Document passage:

- - -

2003: 1st place team wins lottery (Cleveland - LeBron James)
Atlanta was the 8th worst team in the league, and picked 8th. (Milwaukee - TJ Ford)

2002: 5th place team wins lottery (Houston - Yao Ming)
Atlanta was the 8th worst team in the league, and picked 8th. (Los Angeles - Chris Kaman)

2001: 3rd place team wins lottery (Washington - Kwame Brown)
Atlanta was the 5th worst team in the league, and picked 3rd. (Memphis - Pau Gasol)

2000: 7th place team wins lottery (New Jersey - Kenyon Martin)
Atlanta was the 5th worst team in the league, and picked 6th. (Atlanta - DerMarr Johnson)

For now on when someone comes in & asks why the Hawks always suck, I will reference this post here.


----------



## cpawfan (Jun 20, 2004)

TheATLien said:


> For now on when someone comes in & asks why the Hawks always suck, I will reference this post here.


The luck may not have been there for draft position, but there was always at least 1 better player available to select.


----------



## ATLien (Jun 18, 2002)

_May _not have been there? The only time that they landed a draft position higher than their record, they didn't even keep the pick! Good grief.

If Atlanta does end up shipping their pick to Phoenix (and it will happen), the NBA needs to set a ban on the Hawks from ever trading away their first round pick.. for at least a decade. That ****'s crazy. You can almost make a playoff team with those players.

PG Ford
SG Empty
SF Durant
PF Gasol
C Kaman


----------



## cpawfan (Jun 20, 2004)

- - -

Excerpted records:

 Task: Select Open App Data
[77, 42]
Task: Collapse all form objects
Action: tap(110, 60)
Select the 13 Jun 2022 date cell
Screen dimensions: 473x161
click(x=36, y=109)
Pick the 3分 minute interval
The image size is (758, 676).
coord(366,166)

- - -

Exercises:
A – In the Hawks draft thread, which player did Houston select after winning the 2002 lottery?
B – List every team the Hawks draft thread names as a lottery winner, with the year of each win.
C – Pick up the Hawks draft thread where it stops and write the next post.

Answers for this exercise:
A – Yao Ming

B – Cleveland (2003), Houston (2002), Washington (2001), New Jersey (2000)

C –
TheATLien said:


> _May _not have been there? The only time that they landed a draft position higher than their record, they didn't even keep the pick! Good grief.
> 
> If Atlanta does end up shipping their pick to Phoenix (and it will happen), the NBA needs to set a ban on the Hawks from ever trading away their first round pick.. for at least a decade. That ****'s crazy. You can almost make a playoff team with those players.
> 
> ...


Look on the bright side, Durant will be picked before the Suns could get to him. 

[sarcasm]
But look at the all-stars the Hawks got in return for those trades

PG: Jamaal Tinsley -> Boris Diaw (draft pick that Tinsley was traded for)
SG: Joe Johnson
SF: Glen Robinson
PF: SAR
C: Lorenzen Wright

[/sarcasm]


----------



## ATLien (Jun 18, 2002)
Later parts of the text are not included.